All code presently in the repository will be refactored and rewritten, so revert to revision 885 or check the documentation for any changes.

Conclusions

Contrary to prior belief, the nRF24L01+ can be used to promiscuously sniff compatible radios, allowing for keyboard sniffing without special hardware. It's also handy for figuring out the lower levels of the otherwise-documented ANT+ protocol, and for reverse engineering vendor-proprietary protocols such as Nike+.

Additionally, it should be emphasized that the security of the Microsoft keyboards in this family is irreparably broken, and has been since Moser and Schröder published the vulnerability at CanSecWest. (It's a shame, because the keyboards are quite nicer than most Bluetooth ones, both in pairing delay and in battery life.) Do not purchase these things unless you want to broadcast every keystroke.
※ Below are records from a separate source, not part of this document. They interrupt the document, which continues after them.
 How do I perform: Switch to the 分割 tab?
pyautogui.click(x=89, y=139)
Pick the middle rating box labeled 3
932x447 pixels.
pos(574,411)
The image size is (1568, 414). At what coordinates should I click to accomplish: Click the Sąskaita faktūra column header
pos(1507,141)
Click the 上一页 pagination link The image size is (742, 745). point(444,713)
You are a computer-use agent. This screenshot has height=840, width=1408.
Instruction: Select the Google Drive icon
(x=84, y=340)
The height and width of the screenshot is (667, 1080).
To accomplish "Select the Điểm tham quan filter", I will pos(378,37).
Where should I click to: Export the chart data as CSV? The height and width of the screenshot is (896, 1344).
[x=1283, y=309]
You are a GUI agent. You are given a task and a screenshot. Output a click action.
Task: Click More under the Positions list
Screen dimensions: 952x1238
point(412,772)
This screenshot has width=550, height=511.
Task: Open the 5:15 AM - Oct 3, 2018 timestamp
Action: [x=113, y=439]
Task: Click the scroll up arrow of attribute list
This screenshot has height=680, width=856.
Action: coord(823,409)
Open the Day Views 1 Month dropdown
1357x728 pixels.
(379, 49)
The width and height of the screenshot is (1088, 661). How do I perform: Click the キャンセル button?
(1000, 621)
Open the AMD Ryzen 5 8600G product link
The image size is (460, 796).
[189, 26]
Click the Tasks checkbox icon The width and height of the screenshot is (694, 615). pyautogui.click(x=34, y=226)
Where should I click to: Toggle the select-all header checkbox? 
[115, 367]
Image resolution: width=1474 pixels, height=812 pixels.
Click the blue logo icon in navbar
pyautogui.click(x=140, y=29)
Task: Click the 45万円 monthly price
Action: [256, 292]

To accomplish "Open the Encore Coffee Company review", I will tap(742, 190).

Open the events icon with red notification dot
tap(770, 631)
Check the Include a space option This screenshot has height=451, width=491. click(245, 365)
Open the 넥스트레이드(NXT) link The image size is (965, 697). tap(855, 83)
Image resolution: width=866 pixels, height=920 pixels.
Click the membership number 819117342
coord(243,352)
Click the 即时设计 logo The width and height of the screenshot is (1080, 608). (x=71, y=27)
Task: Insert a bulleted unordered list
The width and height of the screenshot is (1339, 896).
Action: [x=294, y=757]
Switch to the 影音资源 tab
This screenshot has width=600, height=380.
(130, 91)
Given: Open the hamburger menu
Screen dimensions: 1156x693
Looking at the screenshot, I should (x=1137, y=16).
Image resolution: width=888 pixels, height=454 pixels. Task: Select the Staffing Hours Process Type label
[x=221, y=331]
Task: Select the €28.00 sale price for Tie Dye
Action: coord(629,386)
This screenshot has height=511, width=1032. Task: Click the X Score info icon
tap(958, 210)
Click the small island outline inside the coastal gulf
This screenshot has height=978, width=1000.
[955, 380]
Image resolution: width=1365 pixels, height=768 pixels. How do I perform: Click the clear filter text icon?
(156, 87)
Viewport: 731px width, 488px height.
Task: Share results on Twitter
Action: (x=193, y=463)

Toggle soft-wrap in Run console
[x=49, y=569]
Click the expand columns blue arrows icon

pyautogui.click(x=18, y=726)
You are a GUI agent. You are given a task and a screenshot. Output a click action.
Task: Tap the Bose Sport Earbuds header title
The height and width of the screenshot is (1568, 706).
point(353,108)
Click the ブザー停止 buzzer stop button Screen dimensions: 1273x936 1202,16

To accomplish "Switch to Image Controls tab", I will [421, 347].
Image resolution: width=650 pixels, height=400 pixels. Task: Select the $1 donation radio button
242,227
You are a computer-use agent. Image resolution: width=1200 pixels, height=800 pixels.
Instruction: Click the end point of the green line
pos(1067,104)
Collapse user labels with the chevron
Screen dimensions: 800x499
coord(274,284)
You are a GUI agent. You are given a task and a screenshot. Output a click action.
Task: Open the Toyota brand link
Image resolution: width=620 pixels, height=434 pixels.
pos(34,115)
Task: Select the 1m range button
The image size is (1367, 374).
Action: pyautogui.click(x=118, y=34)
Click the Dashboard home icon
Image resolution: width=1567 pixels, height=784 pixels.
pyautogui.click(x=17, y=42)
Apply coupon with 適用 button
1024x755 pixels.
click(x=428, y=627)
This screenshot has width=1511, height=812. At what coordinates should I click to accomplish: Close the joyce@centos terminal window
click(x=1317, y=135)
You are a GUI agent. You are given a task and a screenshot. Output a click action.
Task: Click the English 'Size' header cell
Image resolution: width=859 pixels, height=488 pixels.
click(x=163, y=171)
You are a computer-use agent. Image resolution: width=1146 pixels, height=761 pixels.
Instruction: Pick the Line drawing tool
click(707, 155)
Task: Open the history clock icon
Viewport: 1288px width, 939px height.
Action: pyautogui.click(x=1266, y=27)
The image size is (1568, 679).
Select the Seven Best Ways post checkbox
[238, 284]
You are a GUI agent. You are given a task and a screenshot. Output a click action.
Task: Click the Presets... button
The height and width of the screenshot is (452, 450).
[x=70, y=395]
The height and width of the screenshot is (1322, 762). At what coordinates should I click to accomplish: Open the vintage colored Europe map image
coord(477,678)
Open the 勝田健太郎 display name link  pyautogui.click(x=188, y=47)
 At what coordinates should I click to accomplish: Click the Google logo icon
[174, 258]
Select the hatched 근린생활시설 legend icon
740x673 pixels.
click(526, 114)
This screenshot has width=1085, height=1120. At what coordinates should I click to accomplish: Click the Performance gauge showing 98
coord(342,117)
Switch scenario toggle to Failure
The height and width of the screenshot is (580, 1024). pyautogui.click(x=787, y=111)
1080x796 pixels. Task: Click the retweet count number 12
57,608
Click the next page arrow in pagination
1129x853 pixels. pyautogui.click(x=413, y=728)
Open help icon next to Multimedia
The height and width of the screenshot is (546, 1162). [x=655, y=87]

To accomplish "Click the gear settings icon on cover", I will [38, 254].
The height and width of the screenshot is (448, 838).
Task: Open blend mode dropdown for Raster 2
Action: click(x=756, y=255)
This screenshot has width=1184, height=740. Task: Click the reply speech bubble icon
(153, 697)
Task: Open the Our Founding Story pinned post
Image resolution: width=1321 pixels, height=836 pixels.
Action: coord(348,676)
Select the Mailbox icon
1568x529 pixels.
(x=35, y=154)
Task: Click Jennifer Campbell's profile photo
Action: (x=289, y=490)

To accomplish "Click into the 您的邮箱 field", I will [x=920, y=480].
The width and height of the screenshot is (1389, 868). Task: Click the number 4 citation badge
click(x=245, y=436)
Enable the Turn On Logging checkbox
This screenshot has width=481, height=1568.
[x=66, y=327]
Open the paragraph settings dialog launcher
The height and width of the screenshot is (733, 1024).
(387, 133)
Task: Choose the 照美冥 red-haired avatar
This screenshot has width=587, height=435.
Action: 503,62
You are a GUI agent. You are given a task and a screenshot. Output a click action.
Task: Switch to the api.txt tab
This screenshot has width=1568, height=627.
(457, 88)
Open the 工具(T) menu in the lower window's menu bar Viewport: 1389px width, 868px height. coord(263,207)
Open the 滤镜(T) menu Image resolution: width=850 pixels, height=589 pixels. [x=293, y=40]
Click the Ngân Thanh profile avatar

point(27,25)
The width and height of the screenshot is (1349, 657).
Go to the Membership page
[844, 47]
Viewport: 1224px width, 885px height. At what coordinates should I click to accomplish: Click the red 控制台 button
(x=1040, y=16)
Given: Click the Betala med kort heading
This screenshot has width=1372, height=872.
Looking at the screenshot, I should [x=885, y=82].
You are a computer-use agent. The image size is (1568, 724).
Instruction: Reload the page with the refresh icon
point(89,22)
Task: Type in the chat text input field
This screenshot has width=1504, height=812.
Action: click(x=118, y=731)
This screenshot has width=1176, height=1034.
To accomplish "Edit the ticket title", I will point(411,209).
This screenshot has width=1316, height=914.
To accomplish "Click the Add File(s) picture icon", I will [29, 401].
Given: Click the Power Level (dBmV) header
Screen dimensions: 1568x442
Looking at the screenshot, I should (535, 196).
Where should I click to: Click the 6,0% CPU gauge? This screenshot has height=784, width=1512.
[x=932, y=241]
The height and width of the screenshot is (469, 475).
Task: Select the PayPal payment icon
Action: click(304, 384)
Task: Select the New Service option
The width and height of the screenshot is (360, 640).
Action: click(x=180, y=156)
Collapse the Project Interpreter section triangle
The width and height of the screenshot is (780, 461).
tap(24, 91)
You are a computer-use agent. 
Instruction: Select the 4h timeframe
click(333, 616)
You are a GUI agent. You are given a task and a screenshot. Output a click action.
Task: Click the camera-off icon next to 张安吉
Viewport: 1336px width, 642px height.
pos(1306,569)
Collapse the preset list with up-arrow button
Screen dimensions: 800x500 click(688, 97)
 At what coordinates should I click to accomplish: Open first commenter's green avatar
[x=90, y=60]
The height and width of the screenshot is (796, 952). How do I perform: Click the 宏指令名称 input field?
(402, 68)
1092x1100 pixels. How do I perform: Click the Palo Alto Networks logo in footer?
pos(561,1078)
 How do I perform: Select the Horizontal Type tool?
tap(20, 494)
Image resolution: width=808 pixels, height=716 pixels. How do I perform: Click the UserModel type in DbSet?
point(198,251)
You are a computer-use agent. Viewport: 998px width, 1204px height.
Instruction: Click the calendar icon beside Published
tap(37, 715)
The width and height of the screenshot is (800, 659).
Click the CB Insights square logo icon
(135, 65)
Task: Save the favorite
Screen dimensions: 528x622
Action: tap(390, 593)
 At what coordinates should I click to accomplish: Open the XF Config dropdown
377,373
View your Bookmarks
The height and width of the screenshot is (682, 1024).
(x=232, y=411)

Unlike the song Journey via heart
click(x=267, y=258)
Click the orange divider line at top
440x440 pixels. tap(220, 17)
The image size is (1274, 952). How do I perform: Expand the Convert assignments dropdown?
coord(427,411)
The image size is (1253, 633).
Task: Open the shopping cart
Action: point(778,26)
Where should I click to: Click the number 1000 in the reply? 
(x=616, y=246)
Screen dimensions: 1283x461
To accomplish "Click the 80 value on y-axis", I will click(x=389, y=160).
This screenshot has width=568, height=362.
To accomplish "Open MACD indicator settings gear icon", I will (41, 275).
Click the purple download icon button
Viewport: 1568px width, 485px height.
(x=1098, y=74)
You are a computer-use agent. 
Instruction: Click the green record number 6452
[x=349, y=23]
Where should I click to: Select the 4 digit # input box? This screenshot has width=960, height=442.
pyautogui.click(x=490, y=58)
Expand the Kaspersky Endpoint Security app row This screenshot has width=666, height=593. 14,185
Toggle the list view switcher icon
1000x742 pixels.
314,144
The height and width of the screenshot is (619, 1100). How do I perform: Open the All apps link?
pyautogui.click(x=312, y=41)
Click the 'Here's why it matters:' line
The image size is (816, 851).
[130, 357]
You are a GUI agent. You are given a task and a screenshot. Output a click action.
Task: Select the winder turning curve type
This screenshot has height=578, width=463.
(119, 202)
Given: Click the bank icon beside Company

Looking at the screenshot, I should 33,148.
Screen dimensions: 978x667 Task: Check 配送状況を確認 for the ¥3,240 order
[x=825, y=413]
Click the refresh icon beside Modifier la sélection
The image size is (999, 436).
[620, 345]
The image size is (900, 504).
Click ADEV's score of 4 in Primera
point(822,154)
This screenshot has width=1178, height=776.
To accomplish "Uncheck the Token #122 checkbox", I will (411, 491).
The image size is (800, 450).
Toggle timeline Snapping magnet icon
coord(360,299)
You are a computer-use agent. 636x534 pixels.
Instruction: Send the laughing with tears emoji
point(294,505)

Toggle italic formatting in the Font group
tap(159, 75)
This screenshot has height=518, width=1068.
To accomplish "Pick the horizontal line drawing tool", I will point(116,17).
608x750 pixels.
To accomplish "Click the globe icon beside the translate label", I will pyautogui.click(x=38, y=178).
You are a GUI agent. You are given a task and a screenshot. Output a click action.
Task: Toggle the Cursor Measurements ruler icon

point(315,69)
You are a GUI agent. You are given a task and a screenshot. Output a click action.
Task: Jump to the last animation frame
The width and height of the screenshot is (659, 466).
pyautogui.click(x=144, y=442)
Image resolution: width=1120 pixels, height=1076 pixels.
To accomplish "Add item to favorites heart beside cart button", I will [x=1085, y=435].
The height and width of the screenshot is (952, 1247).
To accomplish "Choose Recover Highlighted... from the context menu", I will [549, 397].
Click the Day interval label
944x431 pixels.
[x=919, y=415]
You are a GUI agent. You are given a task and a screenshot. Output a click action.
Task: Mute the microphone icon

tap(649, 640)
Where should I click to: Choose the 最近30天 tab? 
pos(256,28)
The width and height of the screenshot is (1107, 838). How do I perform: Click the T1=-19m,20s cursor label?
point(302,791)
While I have not yet written code for injecting new keystrokes, such code does exist in the KeyKeriki repository and would not be difficult to port. Perhaps it would be fun to build stand-alone firmware for the Next Hope badge that sniffs for keyboards, broadcasting Rick Astley lyrics into any that it finds?

Please, for the love of the gods, use proper cryptography and double-check the security your designs. Then triple-check them. There is no excuse for such vulnerable garbage as these keyboards to be sold with neither decent security nor a word of warning.